D. Investor-friendly tweaks – financial and timeline adjustments
Amid these higher standards, the government also decided to reduce upfront burdens and add certainty for developers.
A standout is the removal of the onerous bid bond requirement for all bidders. Previously, every bidder had to lock in a multi-million euro guarantee just to submit an offer. Now, only the winning bidder will need to provide a financial guarantee, after being awarded the concession.
Another small but meaningful change: tenderers no longer need to submit a binding insurance quote at bid stage for covering their civil liability. Only the winning concessionaire must secure the required insurance by financial close.
E. Timeline changes also favor developers
The proposal entails a minimum six months bid preparation time, in combination with a fixed five-month evaluation period (meaning: no open-ended waits for results). The construction period extension to 60 months addresses a serious concern: global supply chain delays have made 48-month build deadlines challenging. Now with 60 months, developers have more buffer to handle supply chain issues and disruptions. Combined, these adjustments show a clear responsiveness to the industry’s feedback.
Outlook for offshore wind development in Belgium
In conclusion, although the wait for the updated offshore wind tender framework has been significant, it reflects Belgium’s ambition to combine cost efficiency with high-quality project delivery, enabling highly competitive clean energy developments while supporting Europe’s broader net-zero and energy security objectives. In addition, following Jo Brouns’ decision to grant permits for the Ventilus grid reinforcement project, a renewed sense of momentum has emerged after months of uncertainty.
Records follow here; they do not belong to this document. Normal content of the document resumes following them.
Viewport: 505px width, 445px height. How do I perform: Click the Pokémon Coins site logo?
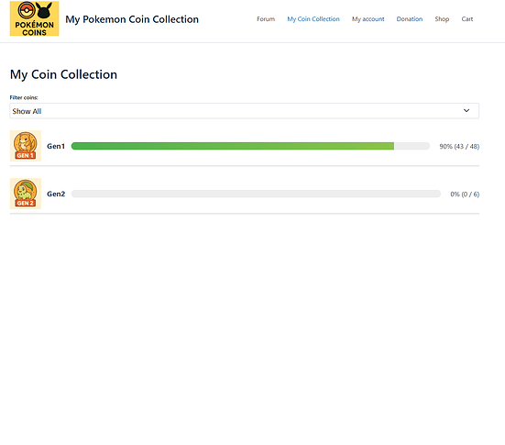tap(35, 18)
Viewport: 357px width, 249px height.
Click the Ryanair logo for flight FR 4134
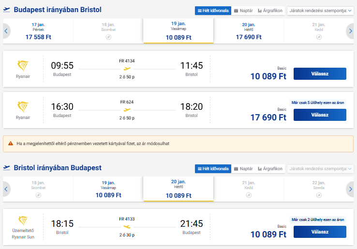(x=23, y=66)
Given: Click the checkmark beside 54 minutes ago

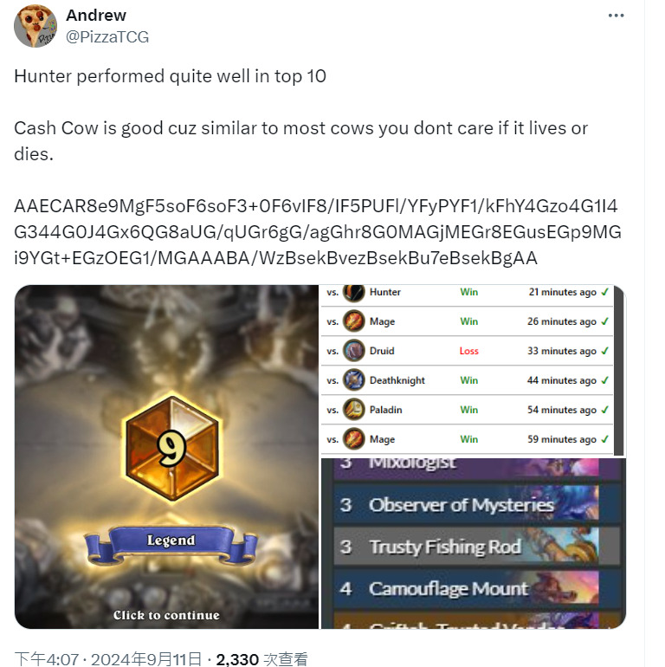Looking at the screenshot, I should 605,410.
Together with the proposed amendments to the Royal Decree, this development may enable progress on Plot I of the Princess Elisabeth Zone and contribute to a more robust legal and investment framework, offering greater clarity on both the tender criteria and the grid infrastructure to be delivered by Elia Group.
However, uncertainty remains. It is still unclear whether the permits granted for the Ventilus project will be challenged before the Council for Permit Disputes, and when—and in what final form—the Tender Royal Decree will ultimately be adopted, following the public consultation and the opinion of the Council of State.